Temporal information extraction using Medcat

I am trying to get medcat to extract dates ( for e.g. 10.10.2010, 10-10-2010, 10/10/2010, 10th Oct 2010 etc). from unstructured text. Spacy itself extracts dates but ‘cat.get_entities’ filters out these dates. I tried adding the timexy module to the medcat pipeline

cat.pipe.nlp.add_pipe(“timexy”, config=config)
config = {
“kb_id_type”: “timex3”,
“label”: “concept”, # default: ‘time’
“overwrite”: False # default: False
}

But the results were not as expected.

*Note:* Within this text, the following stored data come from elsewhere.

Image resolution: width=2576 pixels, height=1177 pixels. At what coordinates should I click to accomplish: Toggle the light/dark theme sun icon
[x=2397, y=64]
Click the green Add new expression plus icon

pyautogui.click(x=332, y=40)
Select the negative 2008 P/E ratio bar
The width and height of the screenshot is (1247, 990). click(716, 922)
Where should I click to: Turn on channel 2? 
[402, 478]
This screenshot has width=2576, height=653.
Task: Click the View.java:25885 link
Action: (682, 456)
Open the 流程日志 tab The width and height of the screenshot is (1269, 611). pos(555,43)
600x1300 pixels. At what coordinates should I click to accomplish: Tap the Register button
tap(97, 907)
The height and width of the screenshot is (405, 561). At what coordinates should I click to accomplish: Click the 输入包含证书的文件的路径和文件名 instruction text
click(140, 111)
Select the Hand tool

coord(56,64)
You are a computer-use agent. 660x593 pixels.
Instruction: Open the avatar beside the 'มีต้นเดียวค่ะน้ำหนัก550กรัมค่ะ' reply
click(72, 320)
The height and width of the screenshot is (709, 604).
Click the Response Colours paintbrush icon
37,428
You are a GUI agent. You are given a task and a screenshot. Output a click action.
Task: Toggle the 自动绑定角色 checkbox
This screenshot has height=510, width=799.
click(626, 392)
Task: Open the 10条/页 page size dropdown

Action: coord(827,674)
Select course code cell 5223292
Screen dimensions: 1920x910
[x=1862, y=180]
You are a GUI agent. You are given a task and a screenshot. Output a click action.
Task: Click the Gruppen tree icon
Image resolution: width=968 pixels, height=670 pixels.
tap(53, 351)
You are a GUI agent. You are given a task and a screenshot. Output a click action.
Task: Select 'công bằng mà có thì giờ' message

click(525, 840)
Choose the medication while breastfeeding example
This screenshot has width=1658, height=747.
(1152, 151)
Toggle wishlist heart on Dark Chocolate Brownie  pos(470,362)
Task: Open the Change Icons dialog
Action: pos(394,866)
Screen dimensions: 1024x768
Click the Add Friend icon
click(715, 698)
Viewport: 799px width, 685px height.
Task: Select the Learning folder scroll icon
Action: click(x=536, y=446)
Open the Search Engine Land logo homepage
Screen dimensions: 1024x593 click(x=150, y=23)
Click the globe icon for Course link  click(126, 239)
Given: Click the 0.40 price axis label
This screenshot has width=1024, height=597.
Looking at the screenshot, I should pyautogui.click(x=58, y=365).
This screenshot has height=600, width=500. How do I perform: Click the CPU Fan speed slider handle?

The original entities extraction itself got messed up.

Would like to know if there are any recommended approaches to get medcat extract dates ?

Would be great to get a response on this… we are working on getting temporal information from unstructured text.

I believe medcat stores the detected entities in ._.ents and then the non-overlapping ones in .ents.

You may need to add a pipe that runs before medcat, takes the normal spacy .ents which are the date time type, put those into ._.times or some other namespace, then be able to recover it later.

Otherwise it will get clobbered by the medspacy .ents which stores the CUI entities.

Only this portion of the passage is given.